MESSINA. La Sicilia si mette in regola coi tagli ai vitalizi dei parlamentari, e scopre che il suo parlamento, l’Assemblea regionale Siciliana, ha seminato negli anni 310 pensioni dorate, pagate con una media di cinquemila euro di assegno mensile ciascuno. Agli ex deputati, ovviamente, ma anche agli eredi. Di seconda generazione.

Secondo gli uffici dell’Assemblea regionale siciliana l’elenco, aggiornato a dicembre 2016, conta 163 vitalizi diretti erogati agli ex deputati, quindi integralmente maturati precedentemente al 1° gennaio 2012 con il sistema retributivo, per una somma mensile da 801mila euro, ai quali si aggiungono 127 assegni di reversibilità erogati ad altri aventi titolo, quindi vedove (tutte donne, non c’è un uomo) e figli che ogni mese percepiscono oltre 572mila euro. Poi ci sono diciassette pensioni dirette erogate col sistema “pro-rata” (maturate in diversa percentuale con il sistema retributivo e l’attuale sistema contributivo), da poco meno di centomila euro al mese, e tre di reversibilità, quasi 9800 euro in totale al mese a beneficio delle vedove di tre parlamentari.
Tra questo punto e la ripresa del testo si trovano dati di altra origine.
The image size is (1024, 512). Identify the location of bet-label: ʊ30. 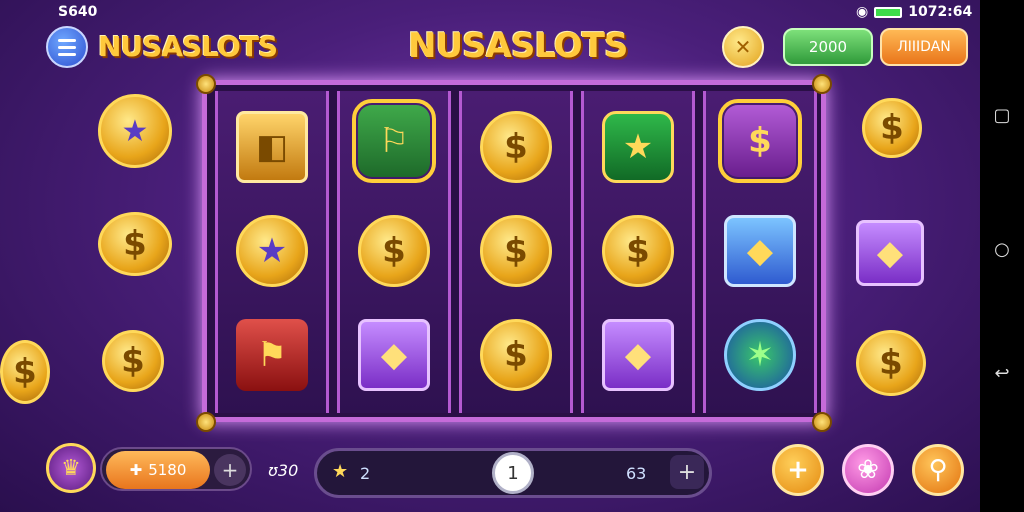
(284, 470).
Pur senza vellicare gli istinti anticasta, qualche curiosità la si trova, ed è ghiotta: tipo i deputati messinesi che pur con una sola legislatura alle spalle (in alcuni casi metà legislatura, o anche meno), hanno lasciato a vedove e figli un vitalizio che va avanti da decenni.

Il più celebre è il caso di Natale Cacciola, nato ad Itala nel 1904 e deputato durante la prima legislatura dell’Ars nelle file del partito Monarchico, nel primissimo dopoguerra, ma non dall’inizio: Cacciola, infatti, è subentrato a Francesco Alliata. Per lui, tre anni e rotti sui banchi dell’Ars, vitalizio e alla sua morte pensione di reversibilità. Che oggi è arrivata alla figlia.
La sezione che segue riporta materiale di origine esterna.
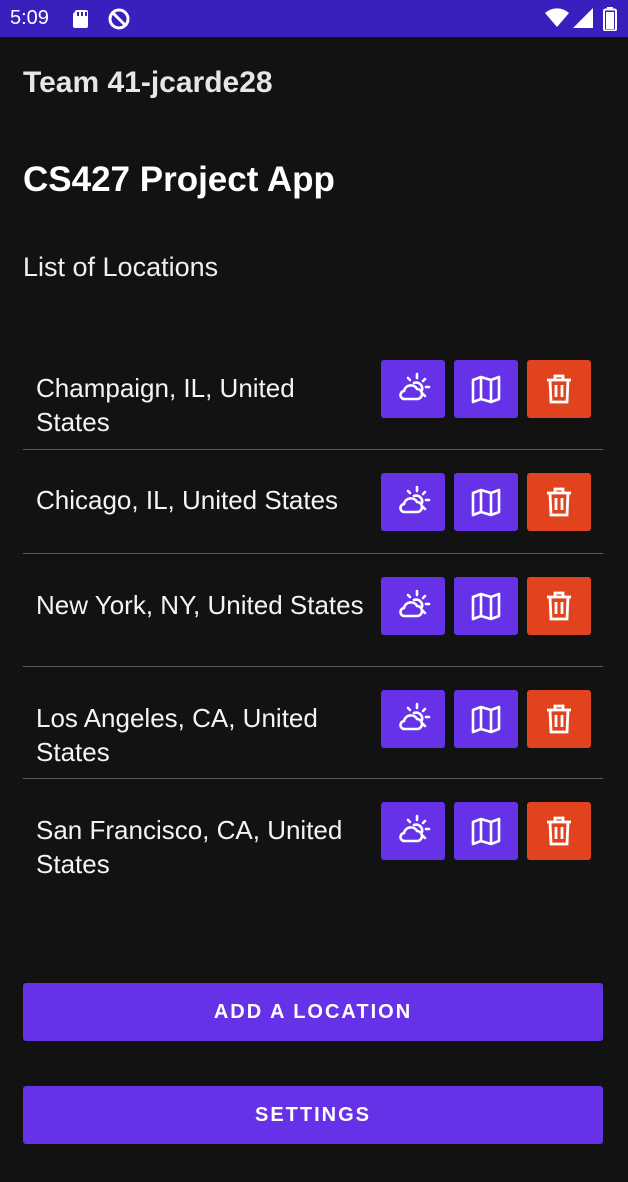 This screenshot has width=628, height=1182. What do you see at coordinates (610, 22) in the screenshot?
I see `battery-icon` at bounding box center [610, 22].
Ovviamente Cacciola non è il solo. C’è Giovanni Barbera, nato nel 1927 a Messina ed eletto a Ragusa nel partito Socialista italiano: una sola legislatura, la quinta, che oggi frutta la pensione di reversibilità alla vedova. Ma anche Franco Antonio Bisignano, deputato regionale con una storia alle spalle davvero emblematica: primo dei non eletti nel 1976, entra all’Ars grazie ad una sentenza del 1985, con la quale il Tribunale di Palermo lo proclama deputato regionale in sostituzione di Antonio Fede. Senonchè la conferma della sentenza arriva undici anni dopo, in Cassazione nel 1996, e quindi Bisignano in realtà all’Ars non ci entra mai. Il suo diritto riconosciuto in tre gradi di giudizio comunque gli assicura un vitalizio che, alla sua morte, passa alla vedova, che ne usufruisce ancora oggi.

C’è anche Antonino Interdonato, classe 1923, presentatosi alle elezioni per la sesta legislatura in una lista che vedeva unificati Psi-Psdi e Pri, e subentrato nel 1970 a Santi Recupero, nel frattempo morto. Per lui permanenza all’Ars fino al 1971, pensione e alla sua morte vitalizio di reversibilità a favore della moglie.
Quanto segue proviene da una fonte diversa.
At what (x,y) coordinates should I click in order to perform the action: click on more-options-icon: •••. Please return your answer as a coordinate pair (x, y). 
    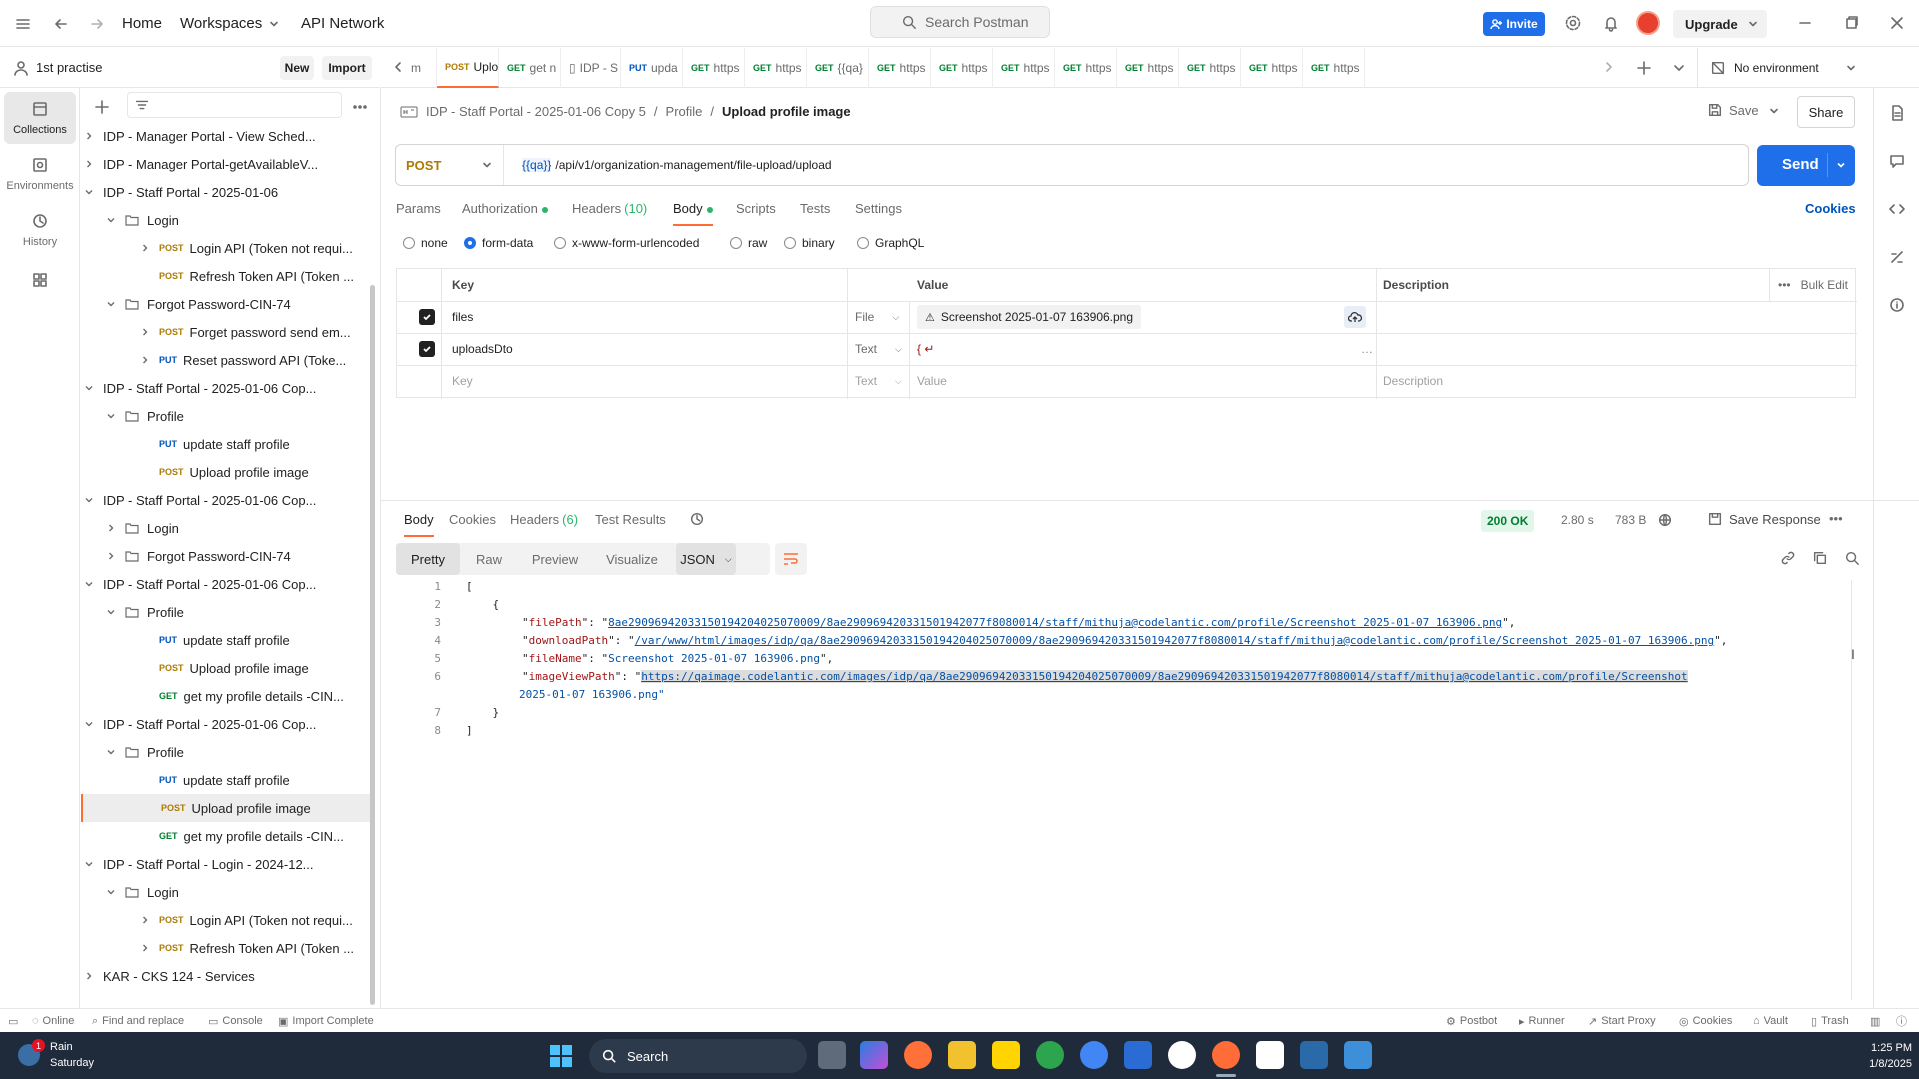
    Looking at the image, I should click on (1784, 285).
Subentrato anche Aldo Miceli, nato nel 1931, comunista ed entrato all’ars nell’ottava legislatura subentrando a Pancrazio De Pasquale nel 1980: la VIII legislatura era iniziata nel 1976 e si sarebbe conclusa nel 1981, quindi Miceli a palazzo dei Normanni c’è rimasto solo per un anno e qualcosa, guadagnando pensione per se e assegno vitalizio di reversibilità per la vedova.

E a legislatura in corso, l’undicesima, si è accomodato sugli scranni dell’Ars anche Giovanni Pollicino, democristiano succeduto ad Antonino Galipò: pensione e vitalizio alla vedova, anche per lui, così come per Achille Merendino, classi 1921, missino, che almeno la settima legislatura se l’è fatta tutta.